Un año después de la conclusión de la guerra civil, y en plena víspera para la celebración de las Ferias y Fiestas de San Mateo, un hecho paralizó a la sociedad lagunera y vallisoletana. 97 militares y 9 miembros del cuerpo de Bomberos fallecieron -nada menos que un tercio del total de la plantilla- en una explosión que hoy por hoy aún cuesta esclarecer. En unos tiempos convulsos, la tarde del 20 de septiembre de 1940 quedará para muchos en las retinas. Una gran explosión y sus réplicas sacudían las zonas aledañas al Pinar de Antequera.

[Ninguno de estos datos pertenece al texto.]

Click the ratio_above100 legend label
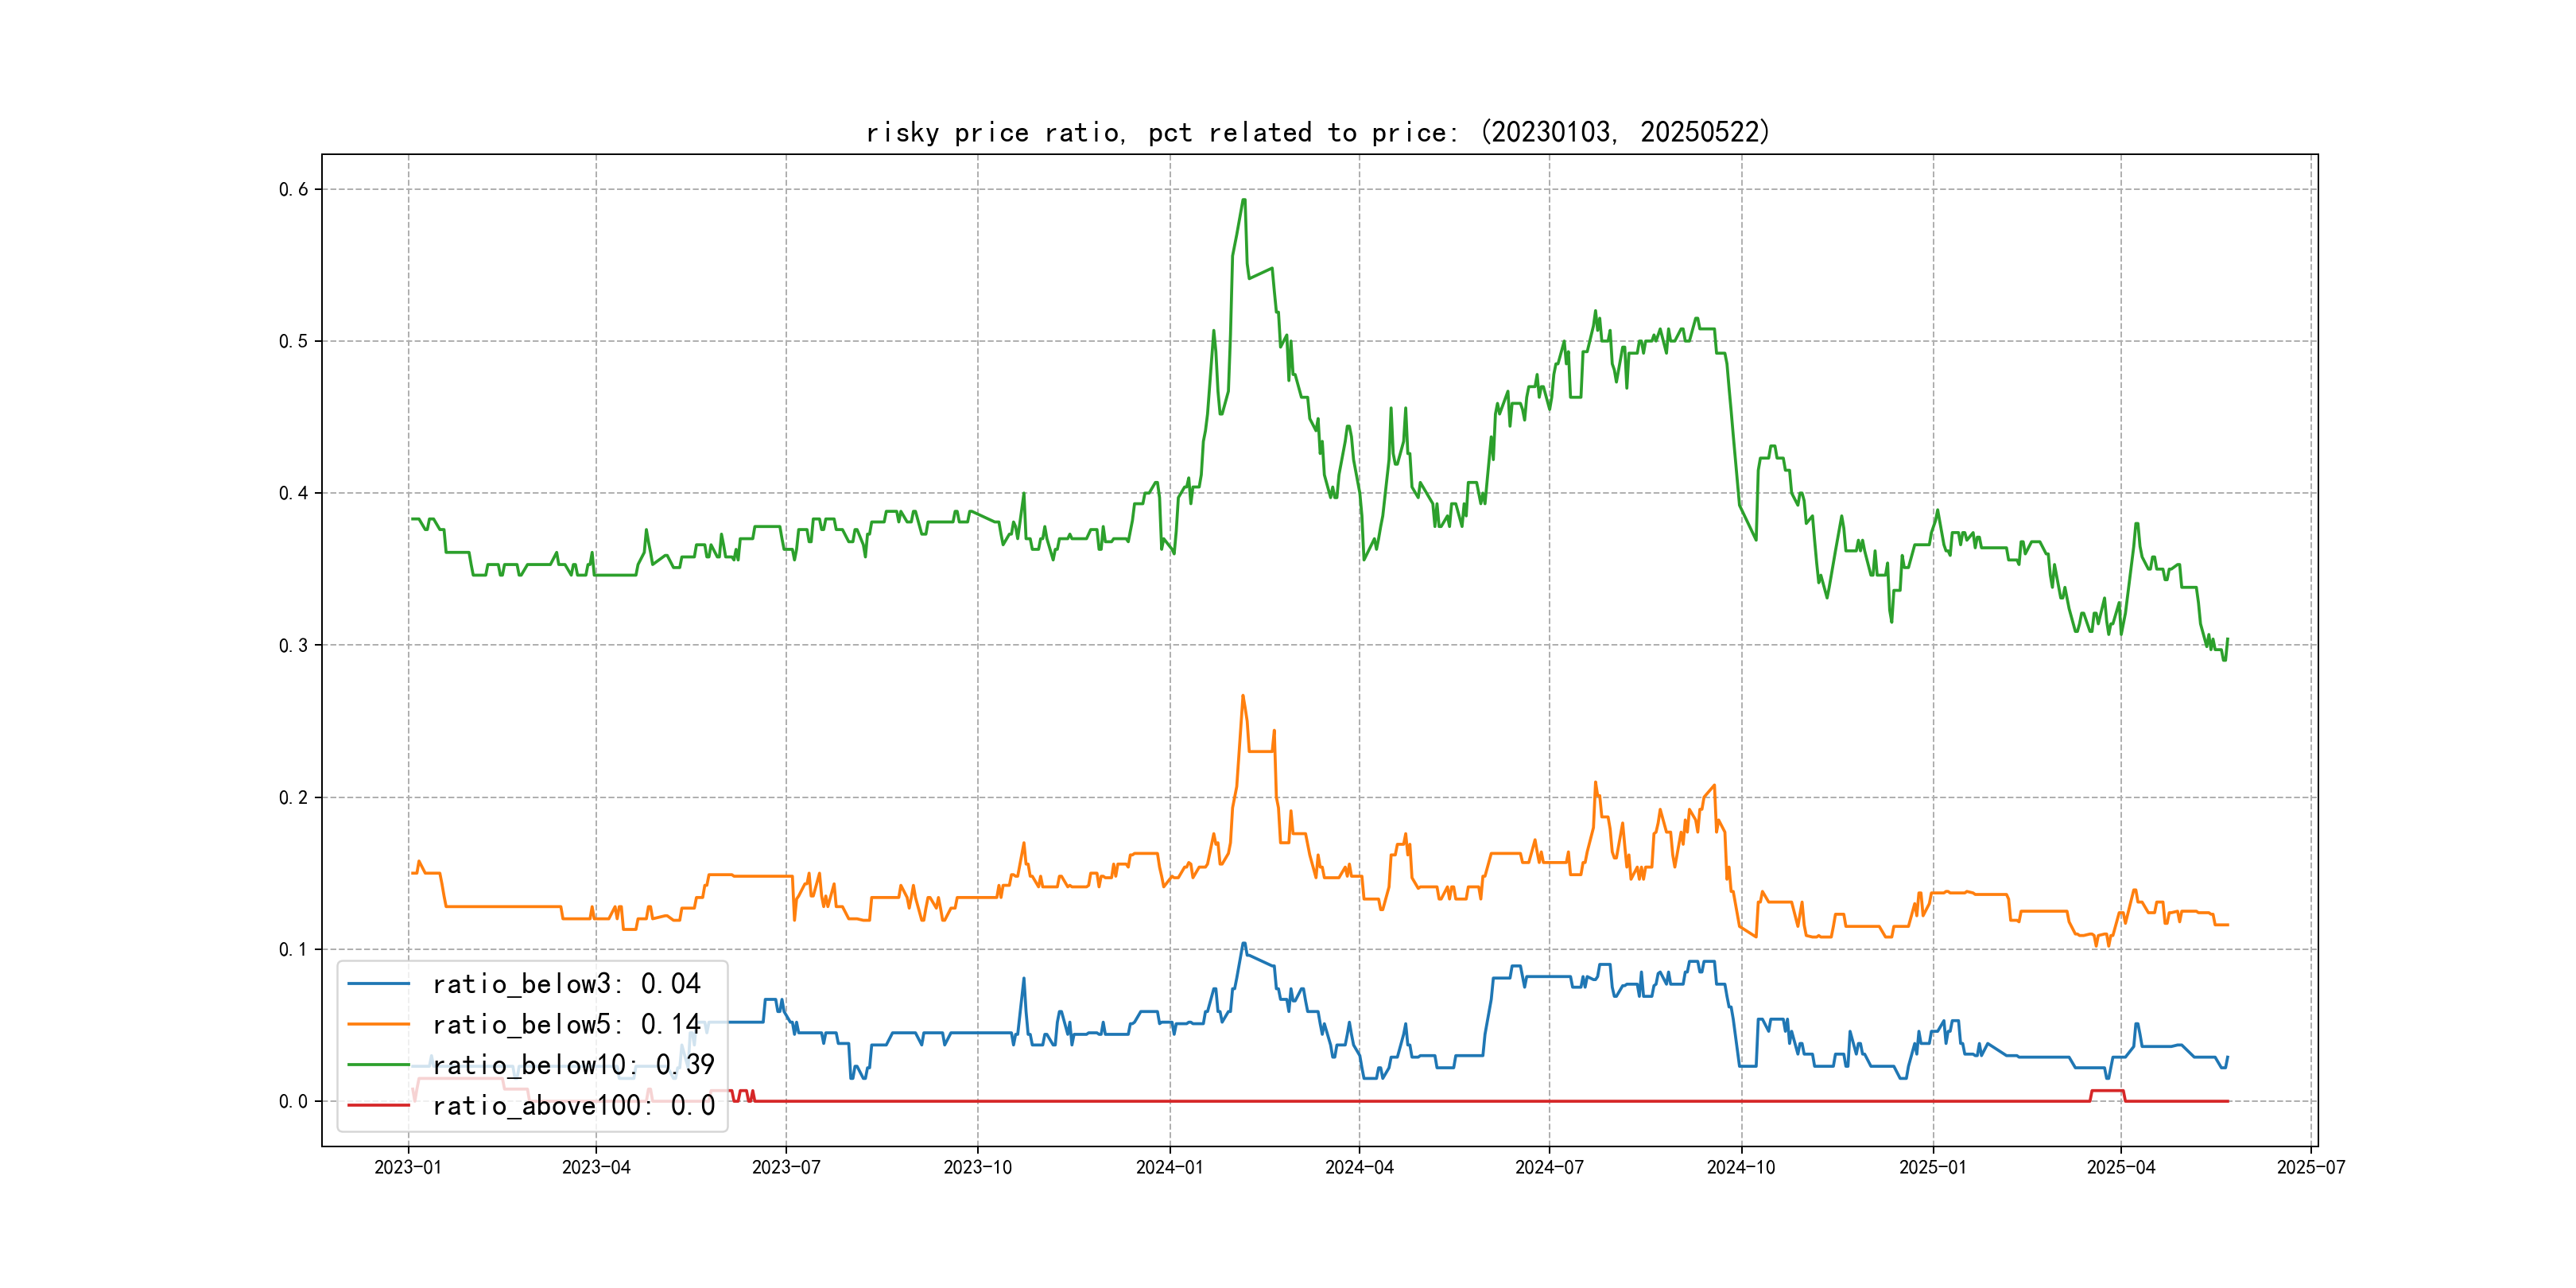coord(573,1106)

El origen: el Parque de Artillería. El almacén número 4 saltaba por los aires provocando un cráter, según fuentes de la época, de 80 metros y 23 de profundidad.

La onda expansiva sacudió la capital, y cómo no, Laguna de Duero, el municipio más cercano al suceso. Cristales rotos y una enorme columna de humo que hacía presagiar lo peor. 63 personas heridas y 106 muertes, aunque algunos testimonios elevan esta cifra a 116, unos números que varían fruto de la censura de la época. La autoridad franquista confirmó en aquel momento que los hechos se debieron “al incendio de un bidón de alquitrán de los que se empleaban para el embreado de un camino vecinal”. Ni la prensa local ni nacional se hizo eco de este trágico suceso, y la pocas líneas que hablaban del suceso, nada tenían que ver con la realidad.

Muchos tejados de casas veraniegas del Pinar de Antequera aparecieron destartalados, las copas de los arboles quemadas del lado que daba al polvorín e incluso enormes piedras se propulsaron fruto de la explosión, llegando incluso a la estación de ferrocarril de este barrio. Laguna de Duero fue, una vez más, testigo de la historia de la provicia, en este caso con carácter fatal.